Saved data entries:
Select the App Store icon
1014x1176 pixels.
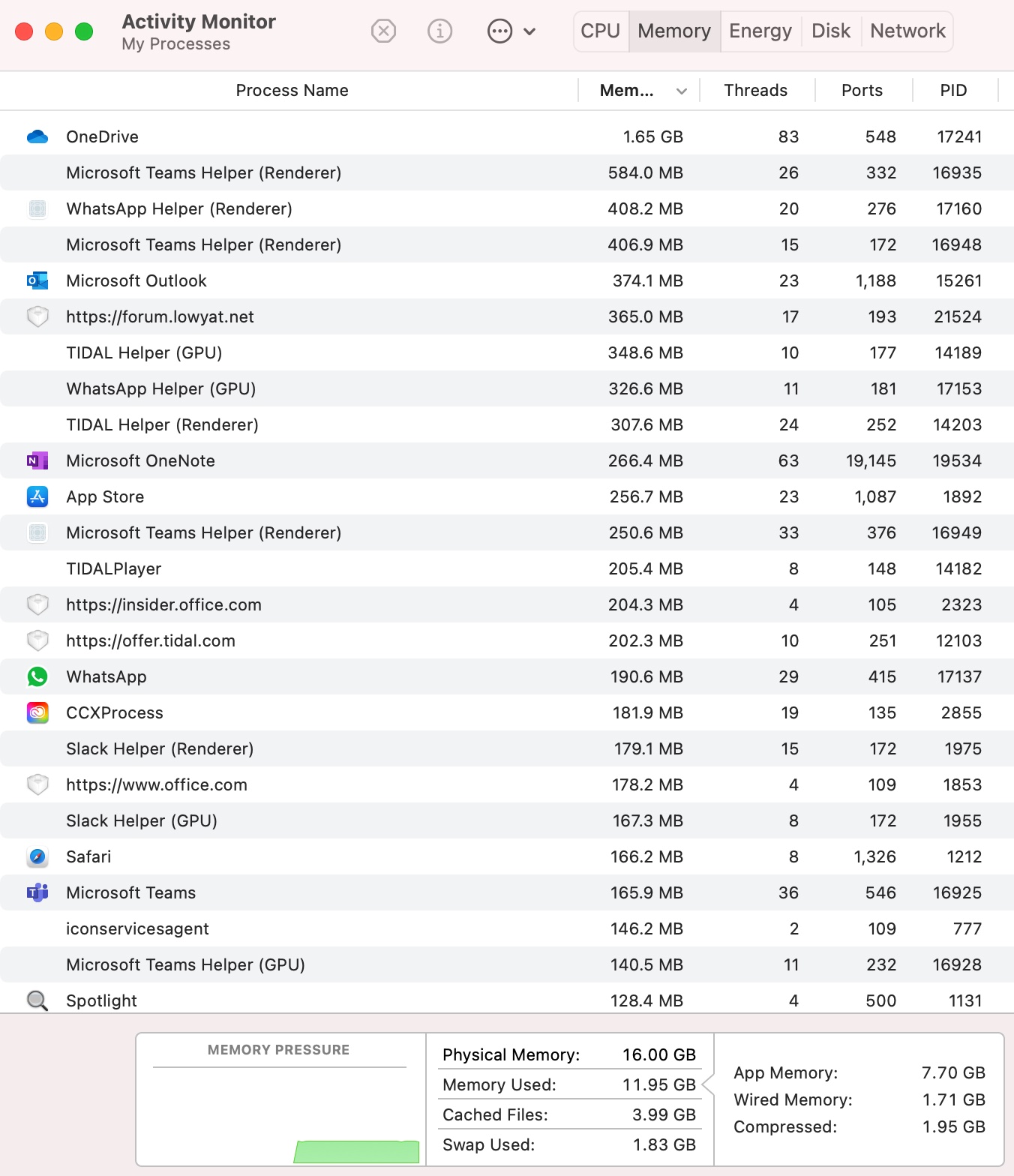[38, 496]
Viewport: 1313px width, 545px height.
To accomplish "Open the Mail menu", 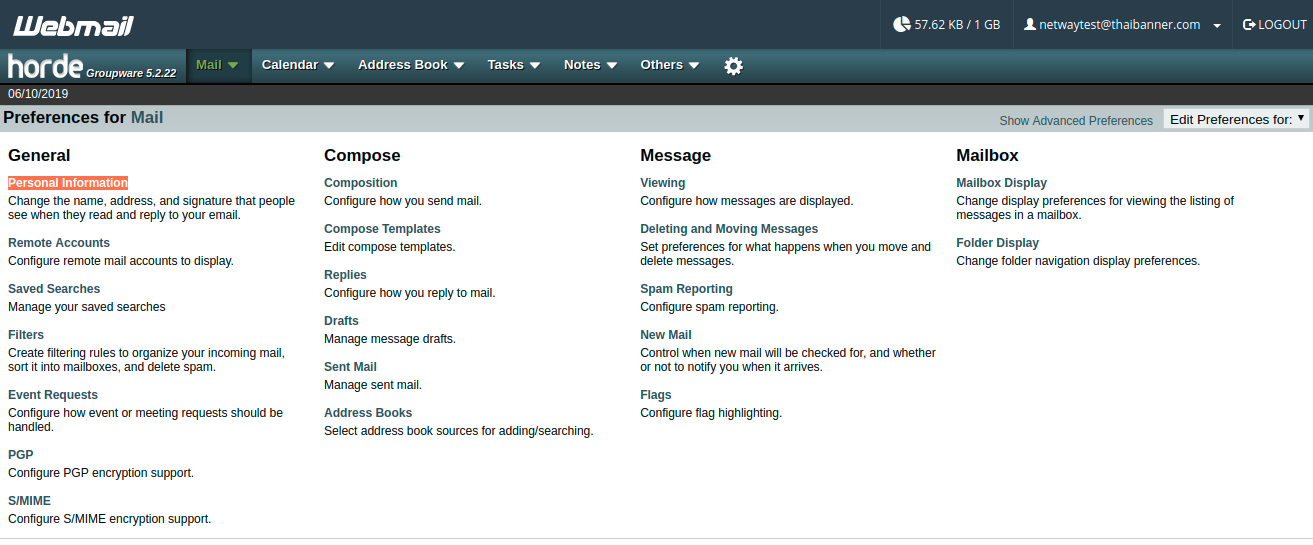I will click(x=217, y=65).
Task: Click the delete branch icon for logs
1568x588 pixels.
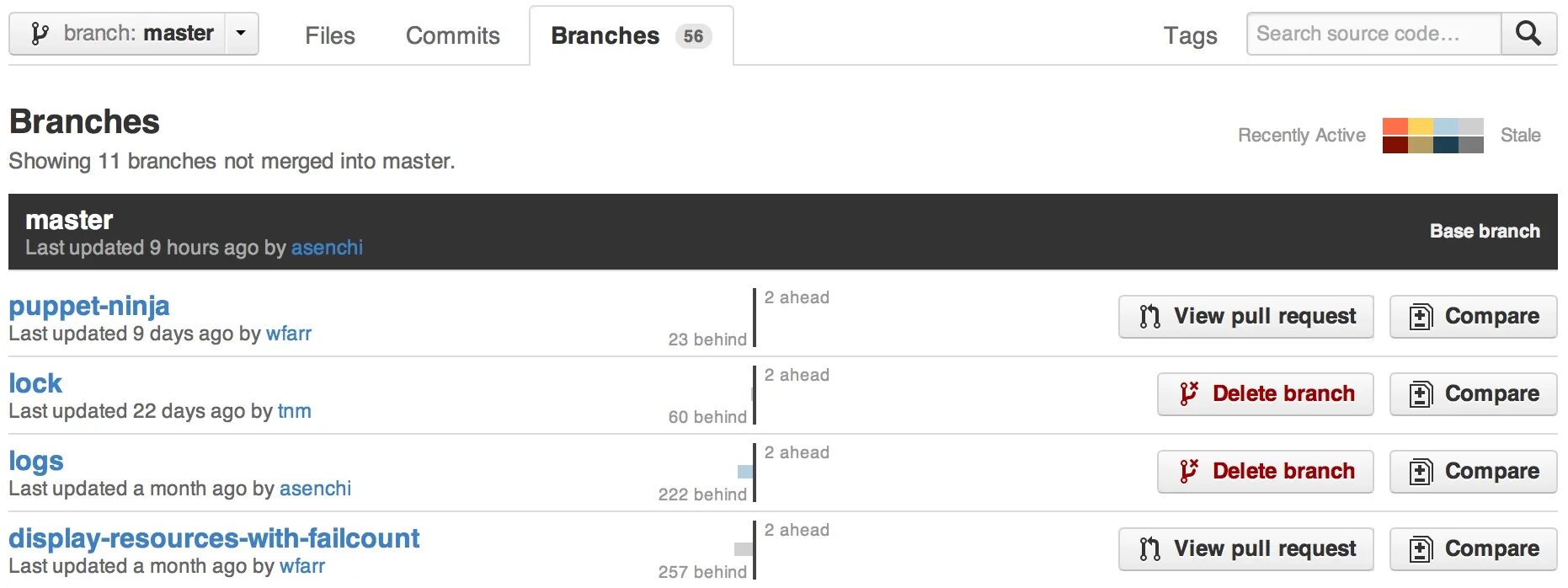Action: pyautogui.click(x=1188, y=472)
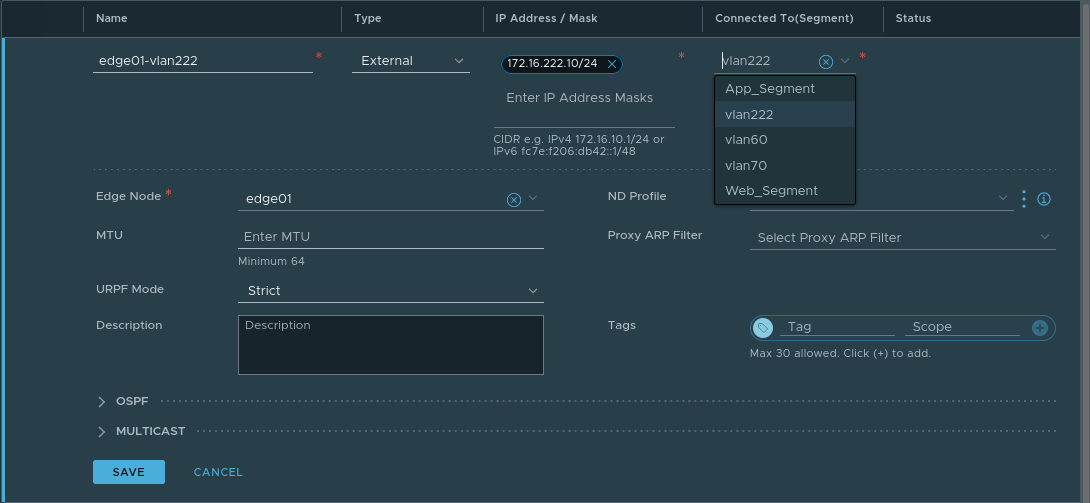Click the add tag plus icon
This screenshot has width=1090, height=503.
[1040, 328]
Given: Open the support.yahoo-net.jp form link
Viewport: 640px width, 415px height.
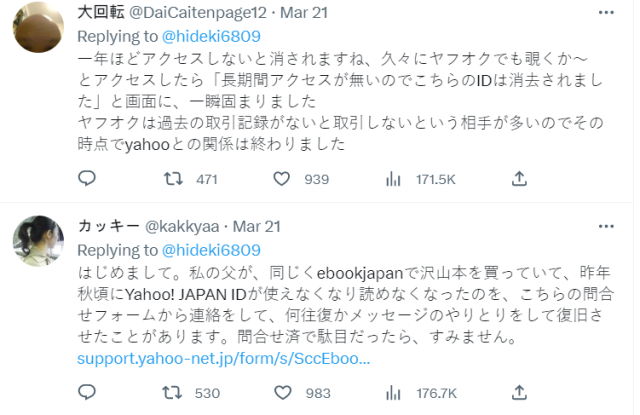Looking at the screenshot, I should click(227, 357).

Work order. Where the line containing "1568x588 pixels." appears above, start there and set down each line exactly through the last line of the data; leave out every picture.

Result.
1568x588 pixels.
Action: pyautogui.click(x=1188, y=472)
Click the add tag plus icon
This screenshot has width=1090, height=503.
[1040, 328]
Given: Open the support.yahoo-net.jp form link
Viewport: 640px width, 415px height.
Looking at the screenshot, I should click(227, 357).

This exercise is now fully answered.